Commenting on the decision by the department to withhold some money, Goal chief executive

Barry Andrews

said it presented the organisation with “a cash-flow issue” and had an impact on its response to certain chronic emergencies.

“We have managed to shore up some of the gaps. There are other funders we can look to,” he said. “But it is a difficult situation and I think really what we have to do is to go back to Irish Aid with the outcome of the BDO investigation and restore their confidence as soon as possible.”

Mr Andrews said the employment of three Goal employees in Turkey had been terminated as a result of information that had emerged so far – one more than has been reported on until now.

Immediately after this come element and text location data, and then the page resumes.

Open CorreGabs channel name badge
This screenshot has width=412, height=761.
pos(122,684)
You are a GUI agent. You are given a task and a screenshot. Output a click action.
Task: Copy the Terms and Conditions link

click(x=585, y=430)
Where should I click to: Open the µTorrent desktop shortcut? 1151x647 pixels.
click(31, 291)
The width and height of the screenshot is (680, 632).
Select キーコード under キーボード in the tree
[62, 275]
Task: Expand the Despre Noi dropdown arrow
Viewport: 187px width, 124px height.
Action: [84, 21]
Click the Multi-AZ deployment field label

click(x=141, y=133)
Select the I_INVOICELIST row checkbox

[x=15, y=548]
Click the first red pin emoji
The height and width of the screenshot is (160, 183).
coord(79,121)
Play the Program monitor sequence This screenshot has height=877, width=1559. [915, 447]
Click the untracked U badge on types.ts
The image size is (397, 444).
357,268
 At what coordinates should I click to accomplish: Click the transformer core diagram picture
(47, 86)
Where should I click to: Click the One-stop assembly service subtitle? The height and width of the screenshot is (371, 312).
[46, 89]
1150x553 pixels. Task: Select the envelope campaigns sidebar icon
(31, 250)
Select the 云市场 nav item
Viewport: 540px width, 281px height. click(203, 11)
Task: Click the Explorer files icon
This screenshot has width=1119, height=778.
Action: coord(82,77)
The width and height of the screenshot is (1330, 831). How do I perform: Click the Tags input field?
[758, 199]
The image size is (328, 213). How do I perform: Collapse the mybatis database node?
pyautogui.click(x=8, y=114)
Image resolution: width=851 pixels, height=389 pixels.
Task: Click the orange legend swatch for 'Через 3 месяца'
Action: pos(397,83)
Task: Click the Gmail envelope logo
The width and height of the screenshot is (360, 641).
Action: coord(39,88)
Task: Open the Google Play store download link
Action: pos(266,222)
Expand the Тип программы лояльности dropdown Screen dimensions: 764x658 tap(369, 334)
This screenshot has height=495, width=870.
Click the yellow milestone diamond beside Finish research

He said the agency had robust governance structures, including a whistle-blowing mechanism, “very serious anti-fraud measures . . . and a very strong audit and risk committee.”

Possibility of fraud

Notwithstanding these checks and balances, he said, it was impossible to fully exclude the possibility of fraud in the future.

"We work in very difficult environments and I think most of our funders understand that that is the situation," he said on Newstalk's Breakfast programme.

Despite the partial suspension of procurement, Mr Andrews said Goal continued to get its aid to one million beneficiaries in Syria who relied on its supplies.

Goal has said that the US investigation does not relate to any Irish Government funding.

On July 14th, USAid inspector general Ann Calvaresi Barr told a House of Representatives committee in Washington, DC, that the agency had opened 25 investigations relating to aid for Syria since February 2015.

She said the most common fraud schemes involved collusion between vendors and agencies’ procurement and logistics staff, who accepted bribes or kickbacks in exchange for contract steering.

The USAid investigations are understood also to include International Medical Corps and the International Rescue Committee.

Mercy Corps, which was included in a report in Monday's Irish Times as one of the organisations under investigation, said it co-operated with the investigation but was not itself under investigation.